Gdy wspominam Toskanię, to zaraz robi mi się cieplej. Może dlatego, po ostatnich kilku chłodnych dniach, postanowiłem napisać post o San Gimignano. Mimo, że od mojego pobytu w tym mieście minęło już kilka lat, wciąż przed oczami mam jego widok, a zwłaszcza jego strzelistych wież. O San Gimignano często mówi się, że jest to średniowieczny Manhattan. Myślę, że ta nazwa jest jak najbardziej trafna. Wystarczy, że spojrzymy na miasto z jednego z otaczających go wzgórz lub z pewnej wysokości, jak na zdjęciu poniżej.
zdjęcie z internetu
Dzisiaj możemy oglądać 14 wież, ale dawniej w XIII i do połowy XIV wieku, w okresie największego rozwoju miasta było ich aż 72. Czemu służyły ? Głównie celom obronnym. Dolne kondygnacje były mieszkaniami bogatych kupców, którzy w tym czasie dorobili się wielkich fortun na handlu winem lub szafranem. Bogate miasto przyciągało liczne bandy rabusiów i w czasie takich ataków mieszkańcy domów - wież chronili się na wyższych kondygnacjach wciągając drabiny, co utrudniało grabieżcom dostanie się do środka.
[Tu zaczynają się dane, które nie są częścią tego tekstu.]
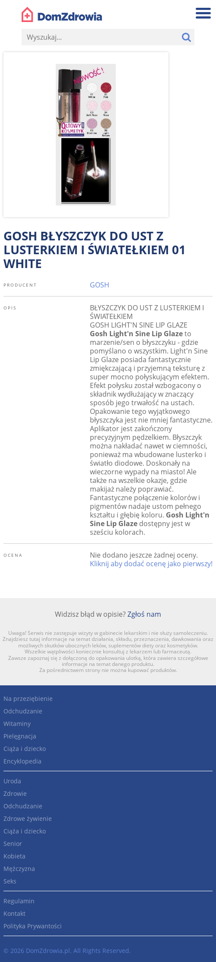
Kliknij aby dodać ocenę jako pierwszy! (151, 563)
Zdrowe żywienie (27, 818)
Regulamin (19, 901)
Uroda (12, 781)
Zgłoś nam (144, 614)
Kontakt (14, 913)
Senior (12, 843)
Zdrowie (15, 793)
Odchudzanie (22, 711)
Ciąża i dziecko (24, 748)
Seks (9, 881)
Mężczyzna (19, 868)
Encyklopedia (22, 761)
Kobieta (14, 856)
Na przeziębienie (28, 698)
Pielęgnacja (19, 736)
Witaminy (17, 723)
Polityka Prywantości (32, 926)
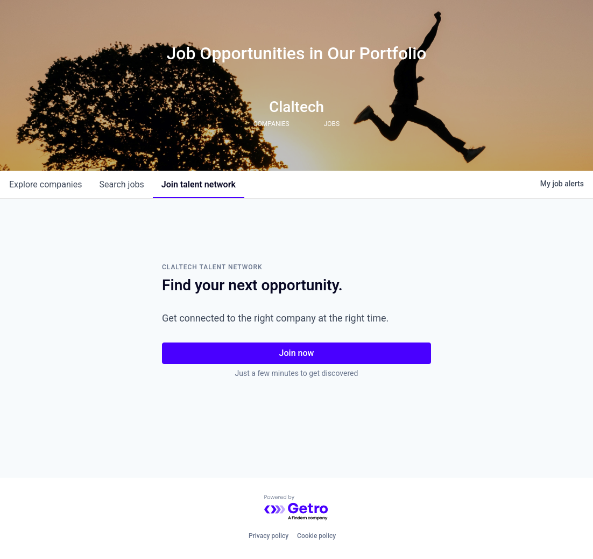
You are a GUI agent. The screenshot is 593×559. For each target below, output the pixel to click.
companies (45, 184)
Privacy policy (268, 536)
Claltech (296, 107)
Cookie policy (316, 536)
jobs (121, 184)
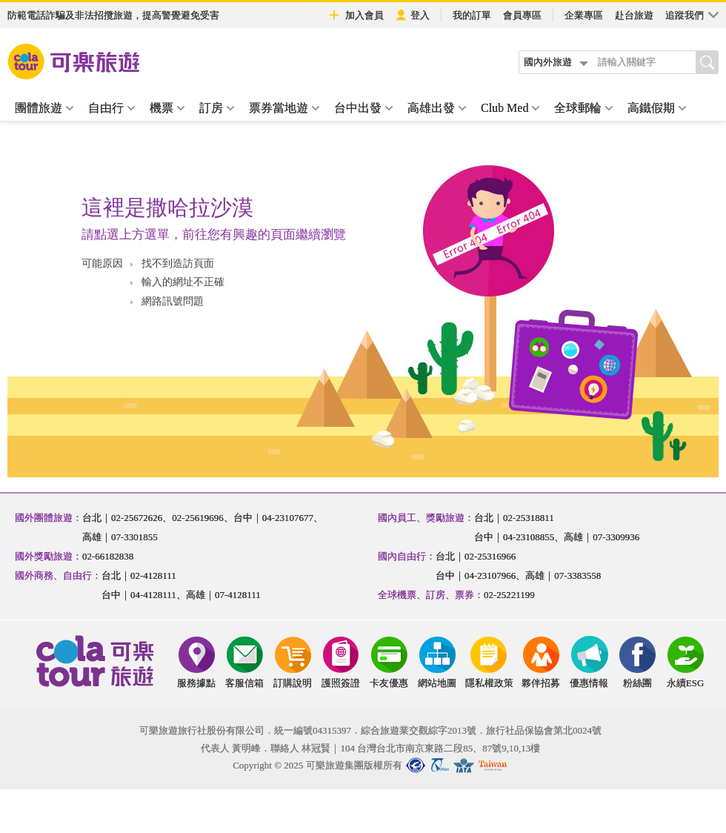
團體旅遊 (44, 108)
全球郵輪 (583, 108)
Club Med (510, 108)
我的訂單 (472, 15)
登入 (413, 15)
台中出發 (363, 108)
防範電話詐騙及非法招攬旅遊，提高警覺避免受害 (113, 15)
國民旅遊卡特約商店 (493, 765)
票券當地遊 (284, 108)
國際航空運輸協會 (464, 765)
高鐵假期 (656, 108)
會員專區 (522, 15)
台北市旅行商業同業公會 (415, 765)
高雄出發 (436, 108)
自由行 (111, 108)
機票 (167, 108)
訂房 (216, 108)
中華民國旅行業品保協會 (441, 765)
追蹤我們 (692, 14)
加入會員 (355, 14)
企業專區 (584, 15)
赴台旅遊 (634, 15)
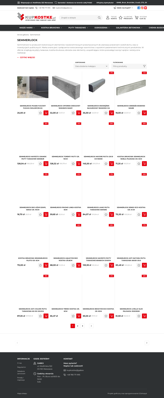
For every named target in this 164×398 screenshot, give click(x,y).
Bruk (120, 3)
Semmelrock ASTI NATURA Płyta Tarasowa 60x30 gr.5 (131, 259)
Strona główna (23, 35)
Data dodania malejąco (85, 66)
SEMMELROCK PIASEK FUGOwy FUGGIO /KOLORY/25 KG (33, 107)
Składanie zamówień (21, 372)
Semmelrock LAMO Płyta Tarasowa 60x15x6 (98, 208)
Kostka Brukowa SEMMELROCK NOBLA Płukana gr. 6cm (131, 158)
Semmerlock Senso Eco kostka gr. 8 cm (131, 208)
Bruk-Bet (127, 3)
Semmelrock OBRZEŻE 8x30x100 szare (131, 107)
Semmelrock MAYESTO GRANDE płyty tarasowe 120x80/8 (32, 158)
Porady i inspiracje (21, 379)
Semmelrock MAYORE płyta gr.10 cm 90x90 (98, 158)
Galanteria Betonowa (108, 28)
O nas (19, 363)
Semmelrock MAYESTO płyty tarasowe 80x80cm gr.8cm (98, 259)
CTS (139, 3)
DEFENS (144, 3)
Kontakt (154, 28)
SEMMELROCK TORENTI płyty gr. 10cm (65, 158)
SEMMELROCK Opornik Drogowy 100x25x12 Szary (65, 107)
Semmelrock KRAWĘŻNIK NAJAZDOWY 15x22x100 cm (98, 107)
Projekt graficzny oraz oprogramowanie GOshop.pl (127, 393)
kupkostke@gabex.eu (64, 8)
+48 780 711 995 (44, 8)
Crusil (133, 3)
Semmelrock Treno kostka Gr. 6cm (66, 310)
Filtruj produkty (120, 66)
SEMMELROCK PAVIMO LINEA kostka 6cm (65, 208)
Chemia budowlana (135, 28)
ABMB (114, 3)
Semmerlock (35, 35)
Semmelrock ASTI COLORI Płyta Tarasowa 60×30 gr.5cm (33, 310)
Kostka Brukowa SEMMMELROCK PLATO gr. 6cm (33, 259)
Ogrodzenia (85, 28)
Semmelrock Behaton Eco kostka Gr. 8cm (98, 310)
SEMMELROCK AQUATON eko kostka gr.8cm (65, 259)
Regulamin (21, 367)
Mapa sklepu (22, 393)
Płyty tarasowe (66, 28)
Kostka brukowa (44, 28)
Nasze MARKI (23, 28)
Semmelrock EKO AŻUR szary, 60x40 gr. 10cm (33, 208)
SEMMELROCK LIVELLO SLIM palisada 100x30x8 (131, 310)
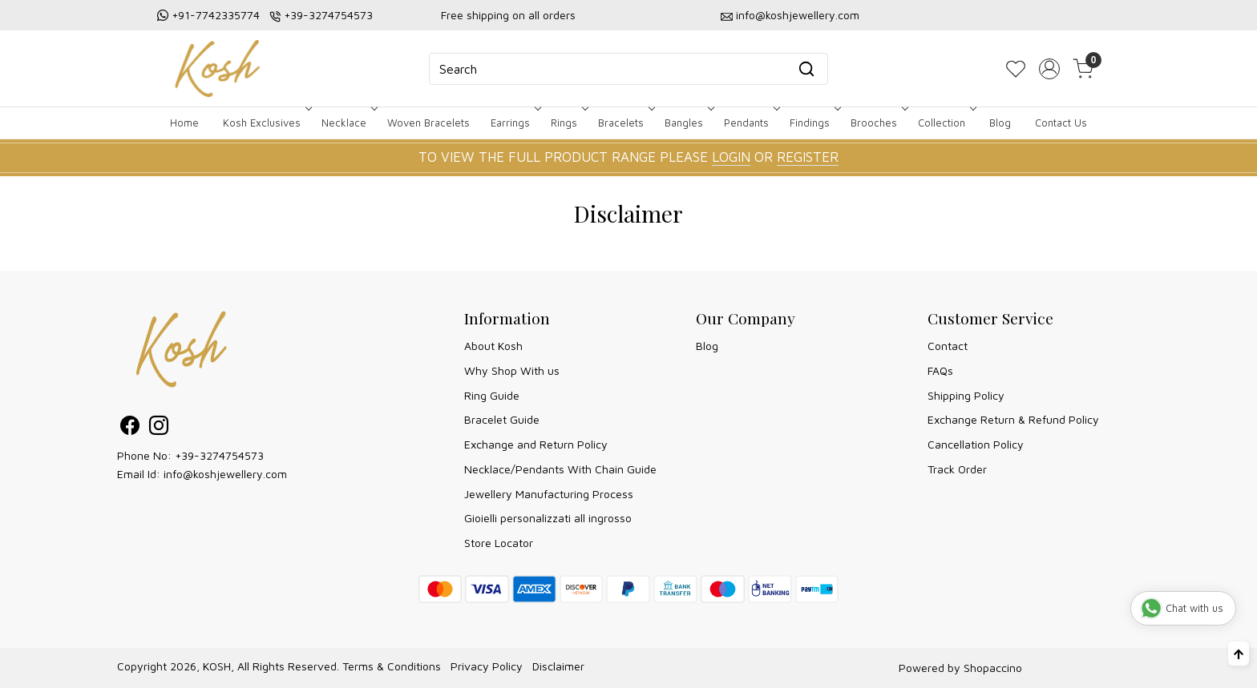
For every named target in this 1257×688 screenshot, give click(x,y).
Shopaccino (993, 667)
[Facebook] (130, 428)
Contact (948, 345)
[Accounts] (1049, 68)
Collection (945, 122)
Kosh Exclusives (266, 122)
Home (184, 122)
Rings (568, 122)
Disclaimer (558, 666)
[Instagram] (159, 428)
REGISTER (808, 157)
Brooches (878, 122)
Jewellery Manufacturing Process (548, 494)
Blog (1000, 122)
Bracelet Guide (502, 419)
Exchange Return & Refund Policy (1013, 419)
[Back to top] (1238, 654)
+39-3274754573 (328, 15)
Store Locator (498, 542)
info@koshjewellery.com (797, 15)
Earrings (514, 122)
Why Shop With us (512, 370)
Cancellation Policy (976, 444)
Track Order (957, 469)
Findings (814, 122)
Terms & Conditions (391, 666)
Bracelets (625, 122)
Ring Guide (491, 395)
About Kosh (493, 345)
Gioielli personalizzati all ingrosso (548, 518)
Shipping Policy (966, 395)
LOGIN (731, 157)
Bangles (688, 122)
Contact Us (1061, 122)
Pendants (750, 122)
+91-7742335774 (216, 15)
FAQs (940, 370)
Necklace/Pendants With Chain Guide (560, 469)
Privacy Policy (487, 666)
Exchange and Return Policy (536, 444)
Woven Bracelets (428, 122)
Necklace (347, 122)
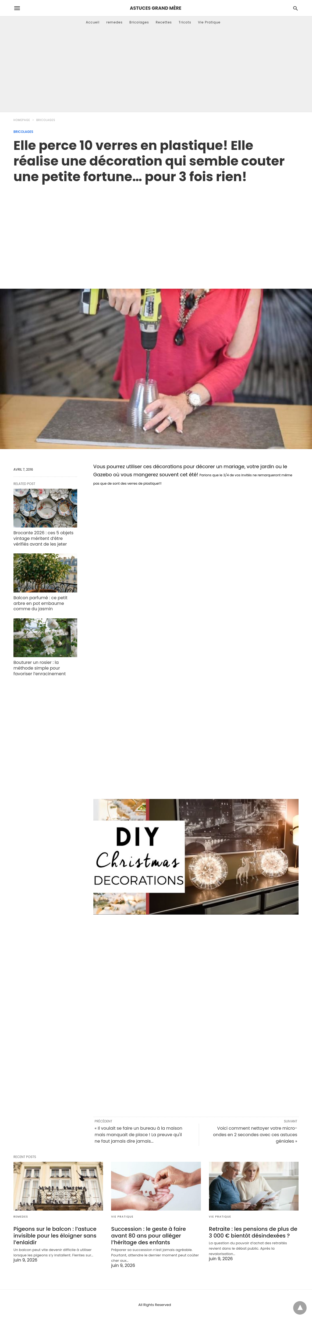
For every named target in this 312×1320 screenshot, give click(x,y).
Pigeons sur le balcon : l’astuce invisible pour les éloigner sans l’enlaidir (55, 1235)
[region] (156, 230)
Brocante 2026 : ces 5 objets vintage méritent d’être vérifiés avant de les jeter (43, 538)
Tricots (185, 22)
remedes (114, 22)
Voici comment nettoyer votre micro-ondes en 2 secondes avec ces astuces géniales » (255, 1134)
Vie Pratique (209, 22)
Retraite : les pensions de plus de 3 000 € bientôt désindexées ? (253, 1232)
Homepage (21, 120)
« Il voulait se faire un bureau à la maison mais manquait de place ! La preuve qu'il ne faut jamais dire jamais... (138, 1134)
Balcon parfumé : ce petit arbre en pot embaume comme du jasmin (40, 603)
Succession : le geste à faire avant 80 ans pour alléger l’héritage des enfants (148, 1235)
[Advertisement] (156, 71)
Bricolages (139, 22)
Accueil (93, 22)
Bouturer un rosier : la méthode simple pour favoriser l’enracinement (39, 668)
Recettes (164, 22)
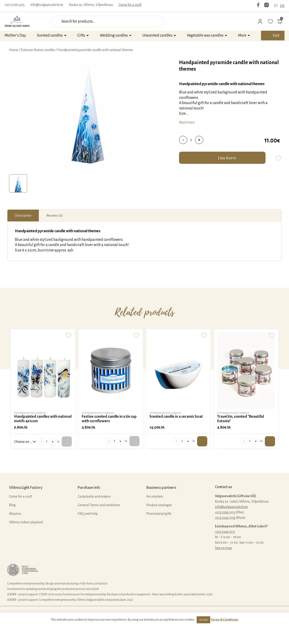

Zanim jednak znajdziemy się u podnóża tych wież musimy wkroczyć w obręb Starego Miasta, które prawie w całości otoczone jest średniowiecznymi murami.
Wejście umożliwia kilka bram, my wchodzimy bramą San Giovanni.
Po jej przekroczeniu zdawać by się mogło, że przenieśliśmy się w inne czasy. Idąc ulicą via San Giovanni, mijamy podobne w stylu budynki wybudowane z cegły lub kamiennych bloków. Zachwycają jednolitą kolorystyką oraz detalami architektonicznymi. Kierunek wyznaczają widoczne w oddali wieże.
W mijanych budynkach znajdują się niewielkie bary lub sklepy z pamiątkami. W jednym z nich zachwyciła nas kolekcja miejscowej ceramiki.
Nieco dalej mijamy niewielki kościółek św. Franciszka.
Już blisko do centrum miasta, gdzie wznoszą się domy - wieże.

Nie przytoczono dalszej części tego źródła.